Metro do Porto: o inferno à superfície

Numa altura em que a Metro do Porto vai avançar com quatro novas linhas, é importante refletir sobre o impacto que a construção destes projetos tem nas vidas dos cidadãos que pretende servir.

Ouça este artigo
00:00
03:46

Lanço aqui um desafio aos leitores para quem a construção das novas linhas da Metro do Porto tem sido um não assunto: façam uma pesquisa online sobre Metro do Porto/ruído.

À vossa frente vai desfilar uma lista de notícias de jornais e reportagens de televisão sobre as múltiplas queixas dos moradores dos diferentes locais da cidade por onde passam os estaleiros de obras.

Mas não é normal que haja ruído nas obras do metro, perguntarão? A resposta é: é normal sim, mas aqui a questão é que o ruído de que se queixam muitos cidadãos do Porto (e de Lisboa, já agora) não acontece só durante o dia. Acontece durante a noite. Toda a noite. Dias e noites inteiras sem pausas. Noites seguidas sem pregar olho.

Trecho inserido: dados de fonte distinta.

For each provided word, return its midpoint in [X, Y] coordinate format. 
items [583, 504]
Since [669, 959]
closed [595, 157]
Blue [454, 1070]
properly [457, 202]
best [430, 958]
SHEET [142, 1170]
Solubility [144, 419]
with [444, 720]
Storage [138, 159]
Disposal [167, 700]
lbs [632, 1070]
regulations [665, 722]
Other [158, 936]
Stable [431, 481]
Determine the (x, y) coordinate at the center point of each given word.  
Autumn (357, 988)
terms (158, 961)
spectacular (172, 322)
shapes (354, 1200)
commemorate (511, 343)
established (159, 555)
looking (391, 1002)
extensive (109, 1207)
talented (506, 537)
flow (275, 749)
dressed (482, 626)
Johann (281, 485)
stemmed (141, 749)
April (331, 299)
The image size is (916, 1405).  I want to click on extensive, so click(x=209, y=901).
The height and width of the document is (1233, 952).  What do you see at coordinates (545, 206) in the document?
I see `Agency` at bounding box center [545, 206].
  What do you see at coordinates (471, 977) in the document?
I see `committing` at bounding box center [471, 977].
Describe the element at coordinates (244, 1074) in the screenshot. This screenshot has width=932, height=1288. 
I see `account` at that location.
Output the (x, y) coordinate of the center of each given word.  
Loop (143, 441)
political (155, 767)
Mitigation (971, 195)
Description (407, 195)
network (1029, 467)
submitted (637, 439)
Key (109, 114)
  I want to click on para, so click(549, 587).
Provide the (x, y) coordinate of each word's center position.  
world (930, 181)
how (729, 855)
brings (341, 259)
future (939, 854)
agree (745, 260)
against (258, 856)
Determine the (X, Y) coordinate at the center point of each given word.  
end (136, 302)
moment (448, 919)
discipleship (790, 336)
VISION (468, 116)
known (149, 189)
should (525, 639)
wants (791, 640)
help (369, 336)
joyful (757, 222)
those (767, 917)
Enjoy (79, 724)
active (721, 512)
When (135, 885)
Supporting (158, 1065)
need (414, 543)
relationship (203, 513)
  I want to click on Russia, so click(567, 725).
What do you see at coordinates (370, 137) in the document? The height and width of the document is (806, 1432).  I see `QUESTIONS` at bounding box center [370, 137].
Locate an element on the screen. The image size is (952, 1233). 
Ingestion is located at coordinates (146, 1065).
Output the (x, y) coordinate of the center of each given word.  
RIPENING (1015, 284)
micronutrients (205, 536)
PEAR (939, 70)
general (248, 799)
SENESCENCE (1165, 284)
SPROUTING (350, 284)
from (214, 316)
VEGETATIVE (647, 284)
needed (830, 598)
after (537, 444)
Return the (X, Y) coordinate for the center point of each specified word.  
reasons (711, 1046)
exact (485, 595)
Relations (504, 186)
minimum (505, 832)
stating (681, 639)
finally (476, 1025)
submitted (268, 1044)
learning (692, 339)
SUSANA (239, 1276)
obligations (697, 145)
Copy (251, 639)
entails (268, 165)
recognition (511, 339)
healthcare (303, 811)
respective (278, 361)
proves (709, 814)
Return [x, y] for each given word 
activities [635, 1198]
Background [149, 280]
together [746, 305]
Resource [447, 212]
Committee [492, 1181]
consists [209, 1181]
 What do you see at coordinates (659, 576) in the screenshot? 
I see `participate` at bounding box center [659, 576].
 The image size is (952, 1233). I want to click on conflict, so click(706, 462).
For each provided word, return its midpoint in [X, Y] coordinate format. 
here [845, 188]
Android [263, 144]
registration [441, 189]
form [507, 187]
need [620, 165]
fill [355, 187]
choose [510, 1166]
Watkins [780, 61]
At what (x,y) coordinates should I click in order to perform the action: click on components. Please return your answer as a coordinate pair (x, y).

É insano. É desumano. Devia ser proibido. E é. Mas não para a Metro do Porto.

Desde março deste ano e até 31 de dezembro de 2024, por despacho assinado pelos secretários de Estado do Ambiente, Hugo Pires, e da Mobilidade Urbana, Jorge Delgado, a Metro do Porto está dispensada de cumprir os limites dos ruídos de obras tal como estão estipulados no Regulamento Geral do Ruído (RGR), Decreto-lei n.º 9/2007 que é o articulado que, basicamente, estipula as horas de descanso das pessoas durante as quais não é permitido fazer ruído.

O que é que isto significa? Significa que aquilo que o Estado considera fundamental para a salvaguarda da saúde humana e o bem-estar das populações – a proibição do “exercício de actividades ruidosas temporárias na proximidade de edifícios de habitação, aos sábados, domingos e feriados e nos dias úteis entre as 20 e as 8 horas” – não se aplica às obras do Metro do Porto que beneficiam de uma Licença Especial de Ruído.

Ou seja, a lei que foi desenhada para proteger os cidadãos, criou um mecanismo para se defender de si própria. A Metro do Porto opera, portanto, ao abrigo de um regime de exceção para obras “em infra-estruturas de transporte cuja realização se revista de reconhecido interesse público”, como é o caso das novas linhas.

Porquê? Porque é que uma das atividades mais ruidosas, intensivas, longas e perturbadoras que acontecem no centro das cidades, afetando áreas de fortíssima densidade populacional, ao lado de escolas, hospitais, prédios de habitação, lojas, lares, hotéis, salas de espetáculos, está isenta de cumprir a lei que foi criada justamente para defender os cidadãos dos efeitos do ruído?

Esta é a questão fundamental. Eu, que tenho um estaleiro de obras da Metro do Porto debaixo da minha varanda, já me coloquei esta pergunta incontáveis vezes nas longas noites insones que agora fazem parte do meu quotidiano. Noites brancas a ouvir betoneiras, escavadoras, camiões a chegar e a partir, as vozes dos trabalhadores aos gritos no meio do barulho.

Porque necessita a Metro do Porto de trabalhar durante as horas de descanso dos portuenses durante meses a fio?

Porque é que a construção das novas linhas da Metro do Porto tem de ser feita à custa dos direitos dos cidadãos que pretende servir?

Porque é que o “interesse público” destas obras se sobrepõe ao direito ao repouso, ao sossego e ao sono que resultam do direito constitucional à integridade física e moral da pessoa humana e a um ambiente de vida sadio?

Será falta de planeamento? Está a tentar recuperar tempo perdido? Está a tentar acabar mais cedo? Ajustar o tempo da obra a outros calendários?

Numa altura em que a Metro do Porto vai avançar com quatro novas linhas, é importante refletir e acautelar o impacto que a construção destes projetos tem nas vidas dos cidadãos. As medidas de minimização de impacto ambiental previstas, como barreiras acústicas e painéis acústicos, são completamente fúteis.

É tão simples quanto isto: a aposta na mobilidade das grandes cidades não pode fazer-se à custa da saúde mental e da qualidade de vida dos cidadãos. Ponto.